And it’s true. Far Cry 3, while getting applauded for its technical aspects, flunked at portraying non-whites as anything but weird tropical others. The Far Cry series’ hallmark is exotic locales, but the third entry in the series steps things up with sensationalist people, an unhinged pirate lord named Vaas, and tribes so exoticized they’d make a Tales from the Crypt comic blush. Judging by the latest images, there’s not much to suggest Far Cry 4 will scale things back, though that didn’t stop Veerender’s detractors or the general games press from washing the issue.

Over at The Escapist, Jim Sterling took shots for Ubisoft’s lack of context as self-damning, while IGN’s Colin Moriarty defended on the game’s behalf, saying the the evil looking fella is clearly the villain (as if people hadn’t clued in on that), and games should be able to show whatever atrocities they want. Lack of context was never the issue. Far Cry, and its entire ilk of AAA games, have an ongoing history of turning players into adventure seekers in colonial wet dreams.

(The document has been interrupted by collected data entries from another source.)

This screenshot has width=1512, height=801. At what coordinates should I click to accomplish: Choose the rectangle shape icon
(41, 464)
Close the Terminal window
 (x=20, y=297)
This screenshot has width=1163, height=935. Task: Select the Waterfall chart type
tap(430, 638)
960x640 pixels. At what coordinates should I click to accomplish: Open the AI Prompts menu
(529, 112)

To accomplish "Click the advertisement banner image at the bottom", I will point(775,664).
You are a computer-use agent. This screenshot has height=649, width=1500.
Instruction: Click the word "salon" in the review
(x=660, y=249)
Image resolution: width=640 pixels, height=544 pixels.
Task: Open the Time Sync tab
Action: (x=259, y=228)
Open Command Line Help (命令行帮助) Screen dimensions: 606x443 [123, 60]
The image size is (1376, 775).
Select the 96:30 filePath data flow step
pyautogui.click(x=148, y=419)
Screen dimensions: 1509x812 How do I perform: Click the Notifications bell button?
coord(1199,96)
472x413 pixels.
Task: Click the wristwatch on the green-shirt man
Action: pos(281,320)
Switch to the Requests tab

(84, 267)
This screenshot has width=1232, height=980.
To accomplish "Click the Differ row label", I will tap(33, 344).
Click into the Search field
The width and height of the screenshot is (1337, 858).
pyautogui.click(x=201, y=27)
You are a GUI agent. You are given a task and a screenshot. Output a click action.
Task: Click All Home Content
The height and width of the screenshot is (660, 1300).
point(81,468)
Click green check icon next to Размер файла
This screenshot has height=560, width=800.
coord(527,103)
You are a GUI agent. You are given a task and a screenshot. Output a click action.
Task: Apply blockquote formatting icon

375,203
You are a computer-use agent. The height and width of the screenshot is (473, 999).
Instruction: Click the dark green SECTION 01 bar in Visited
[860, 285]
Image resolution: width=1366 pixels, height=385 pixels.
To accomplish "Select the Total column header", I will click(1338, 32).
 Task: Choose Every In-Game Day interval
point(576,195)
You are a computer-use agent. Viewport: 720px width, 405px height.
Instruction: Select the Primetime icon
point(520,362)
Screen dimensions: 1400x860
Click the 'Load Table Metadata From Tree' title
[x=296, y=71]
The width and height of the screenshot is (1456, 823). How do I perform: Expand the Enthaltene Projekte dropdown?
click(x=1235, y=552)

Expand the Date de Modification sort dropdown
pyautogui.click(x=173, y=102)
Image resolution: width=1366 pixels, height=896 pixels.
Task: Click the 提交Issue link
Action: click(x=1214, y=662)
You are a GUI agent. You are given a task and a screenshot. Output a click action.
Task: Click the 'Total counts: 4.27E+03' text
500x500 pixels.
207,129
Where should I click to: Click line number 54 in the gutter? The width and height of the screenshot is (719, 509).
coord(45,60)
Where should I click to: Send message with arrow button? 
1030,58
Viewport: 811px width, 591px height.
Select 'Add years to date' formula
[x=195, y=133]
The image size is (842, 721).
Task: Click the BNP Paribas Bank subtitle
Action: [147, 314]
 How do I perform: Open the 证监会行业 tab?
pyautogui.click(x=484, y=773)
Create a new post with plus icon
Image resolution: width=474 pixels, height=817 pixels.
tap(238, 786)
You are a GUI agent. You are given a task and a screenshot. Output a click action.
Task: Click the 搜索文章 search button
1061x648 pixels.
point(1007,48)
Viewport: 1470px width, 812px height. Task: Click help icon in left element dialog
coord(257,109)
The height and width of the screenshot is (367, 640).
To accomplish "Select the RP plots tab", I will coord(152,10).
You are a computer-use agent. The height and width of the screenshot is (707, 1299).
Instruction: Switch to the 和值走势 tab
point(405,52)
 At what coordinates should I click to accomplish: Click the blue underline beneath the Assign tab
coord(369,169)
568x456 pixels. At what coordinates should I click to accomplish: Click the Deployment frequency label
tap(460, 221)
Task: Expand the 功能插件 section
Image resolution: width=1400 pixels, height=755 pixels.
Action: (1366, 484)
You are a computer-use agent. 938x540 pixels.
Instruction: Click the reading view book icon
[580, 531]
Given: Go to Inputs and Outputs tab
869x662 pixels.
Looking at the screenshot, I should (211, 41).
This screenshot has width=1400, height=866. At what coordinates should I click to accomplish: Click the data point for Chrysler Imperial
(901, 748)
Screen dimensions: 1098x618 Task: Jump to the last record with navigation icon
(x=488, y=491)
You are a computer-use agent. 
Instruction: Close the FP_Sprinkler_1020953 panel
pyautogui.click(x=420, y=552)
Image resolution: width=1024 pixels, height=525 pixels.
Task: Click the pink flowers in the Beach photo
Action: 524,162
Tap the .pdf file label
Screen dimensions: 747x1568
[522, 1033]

Maybe it’s fractured egos, or a protection of the precious niche, but few game writers seem comfortable admitting that a portrayal of racism is a task blockbuster games haven’t proven they can handle. Games are an art, sure, but not every game has critical sensibilities, especially those with a similar budget to the Transformers movies. Most of these games, to justify their steep investments, focus on the pew pew and bang bang kind of fun stuff and leave the critical thinking by the wayside.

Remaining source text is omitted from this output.